The European Union needs to play a stronger role in coordinating research into new drugs and should help produce a code of ethics for trials, health officials said last week.
Without a European approach to ethics and testing, patients may have a weaker voice in deciding which diseases are targeted, they argued.
Fragmentation and poor communication among patient groups are major problems for sufferers of rare diseases. Such groups often rely on EU-funded projects to coordinate their work and try to develop common standards for clinical trials.
"Funding for patient groups is needed in order for them to be less dependent on pharmaceutical companies, avoiding conflicts of interest," said Cor Oosterwijk, director of the Dutch Genetic Alliance (VSOP).

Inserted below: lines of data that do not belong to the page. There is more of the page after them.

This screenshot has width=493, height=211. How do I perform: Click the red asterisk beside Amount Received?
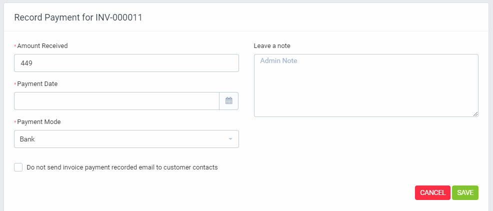pos(16,46)
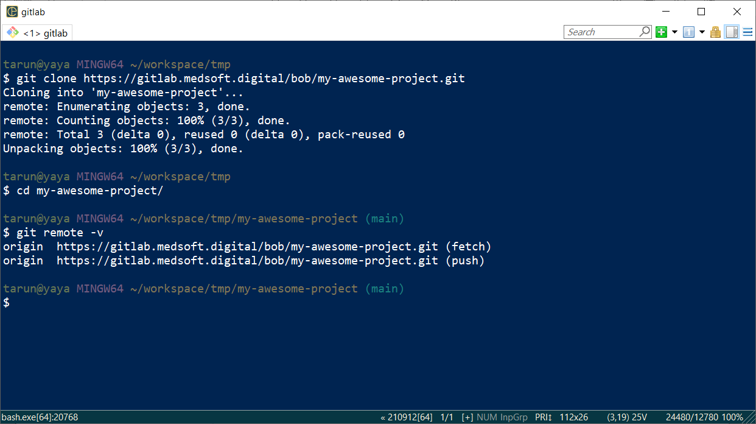Click bash.exe process in status bar

click(40, 417)
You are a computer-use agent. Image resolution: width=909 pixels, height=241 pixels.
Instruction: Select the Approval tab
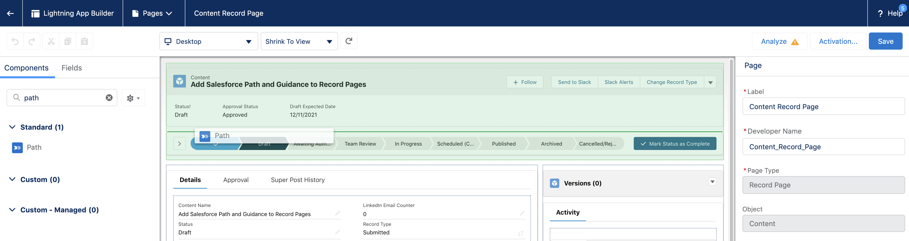point(236,180)

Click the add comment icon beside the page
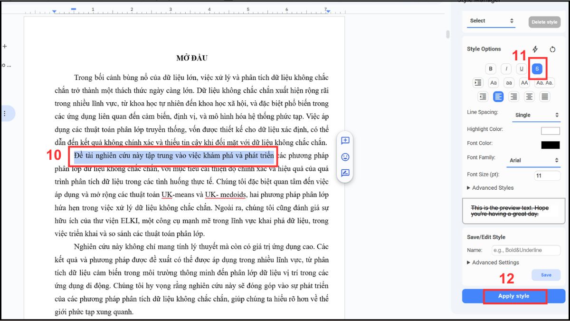(x=345, y=141)
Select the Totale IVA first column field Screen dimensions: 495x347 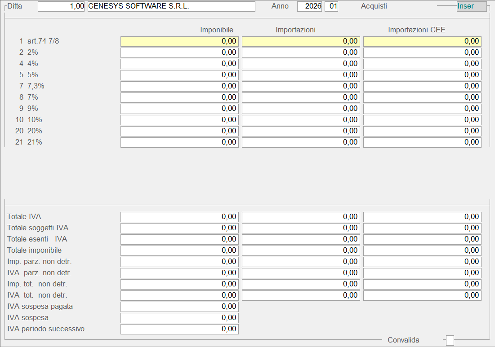(179, 217)
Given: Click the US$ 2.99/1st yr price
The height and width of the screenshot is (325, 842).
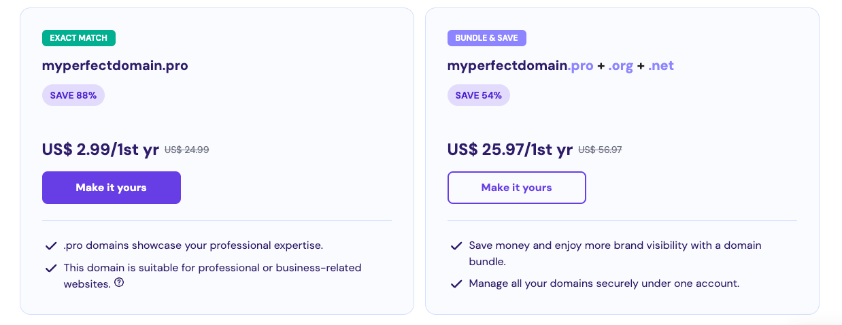Looking at the screenshot, I should coord(100,150).
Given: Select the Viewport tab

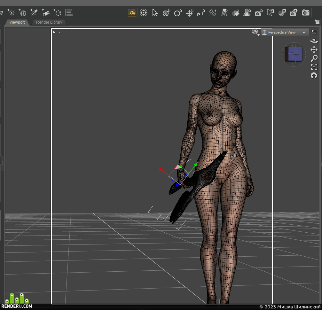Looking at the screenshot, I should (x=17, y=22).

Greater patient involvement would increase accountability in the production of new drugs and improve the likelihood of rare, "forgotten" diseases such as multiple sclerosis being treated, he said.

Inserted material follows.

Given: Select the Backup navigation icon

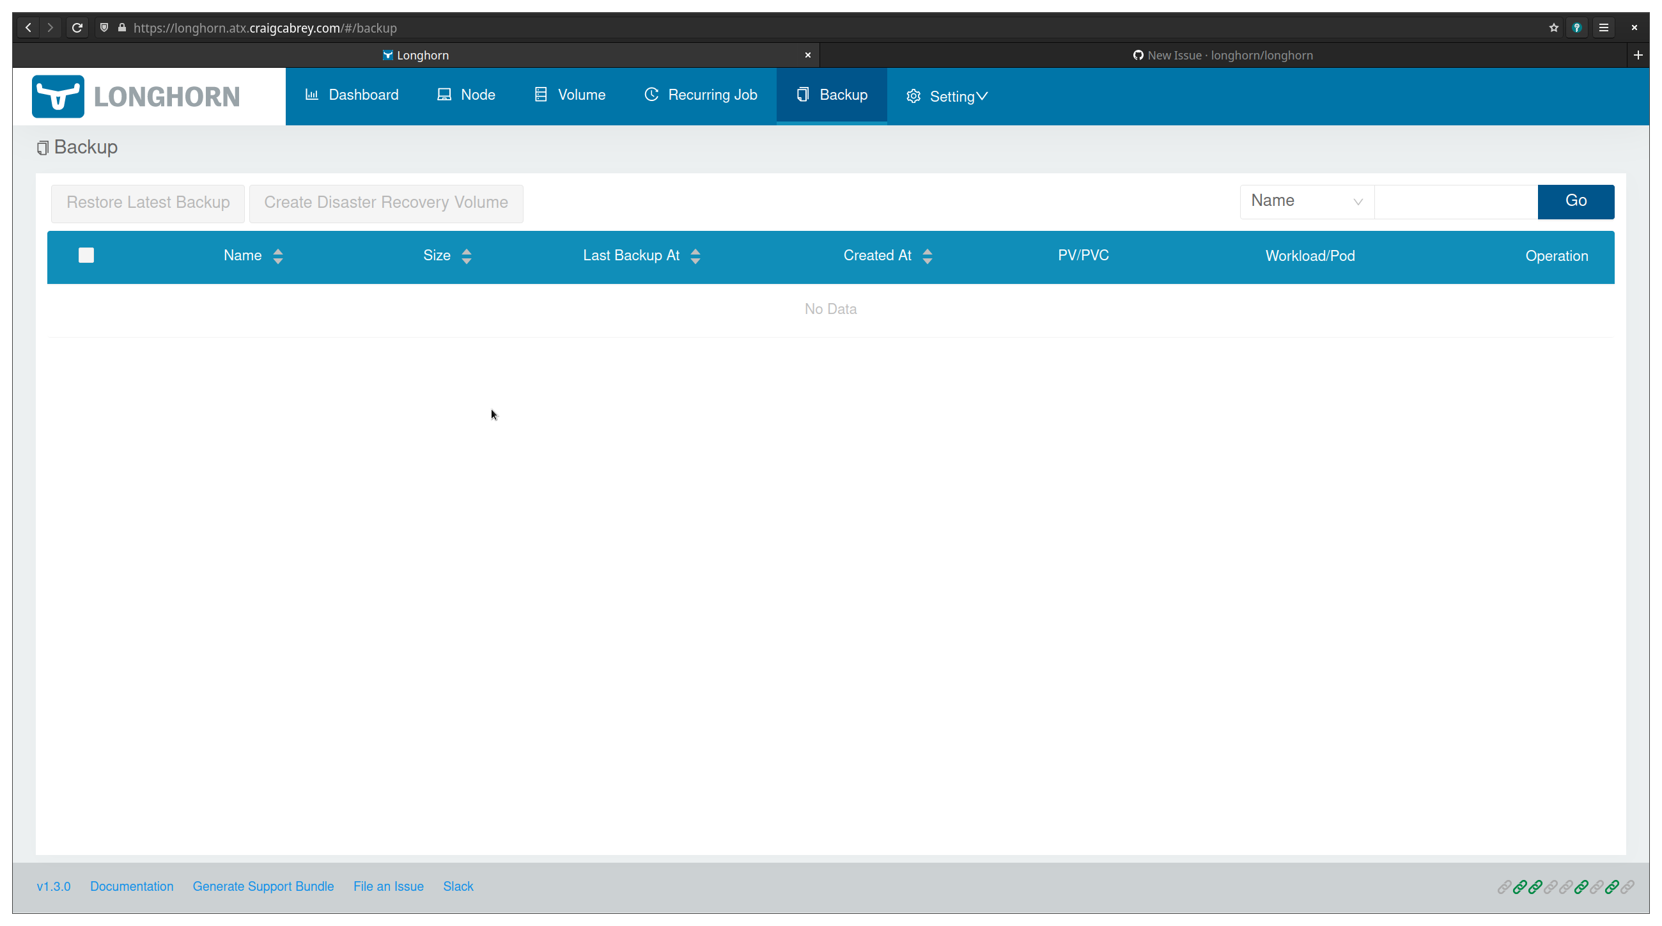Looking at the screenshot, I should coord(803,94).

Oosterwijk was speaking at a conference in Brussels last Tuesday/Wednesday (7/8 December) organised by the Patient Partner group, an alliance of 150 patient organisations across the EU.

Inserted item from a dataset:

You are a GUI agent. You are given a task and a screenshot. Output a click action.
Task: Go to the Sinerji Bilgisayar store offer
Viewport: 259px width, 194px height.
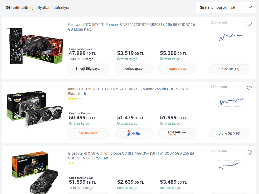[x=88, y=69]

Patient Partner is drafting a Europe-wide code of ethics for partnership between patient organisations and other stakeholders in clinical research, but health officials warned they will run out of money before the job is done.
Sufferers simply don't have the tools to influence the drug-development process, said Ingrid Klingmann of the European Forum for Good Clinical Practice, who is in charge of drafting the code.
Research in Ireland showed that patients were more likely to participate in clinical trials when they were well informed about the country's ethics code for testing and other information.
No Europe-wide standard currently exists for clinical trials or research, wasting resources and slowing down the development of medicines. This is a particular concern in Eastern Europe, where the number of trials is increasing more than elsewhere.
However, some argue that creating an EU standard to receive funding could create a dual-track system of testing where trials that fail to meet the standard could be labelled "illegal". This could lead to greater risks for patients, who would still be willing to take part in poorly-funded tests, participants admitted.
Regardless, awareness-raising is seen as key to giving sufferers the chance to take part in trials to potentially develop the right drugs to save lives.
"The demand is there," Klingmann said.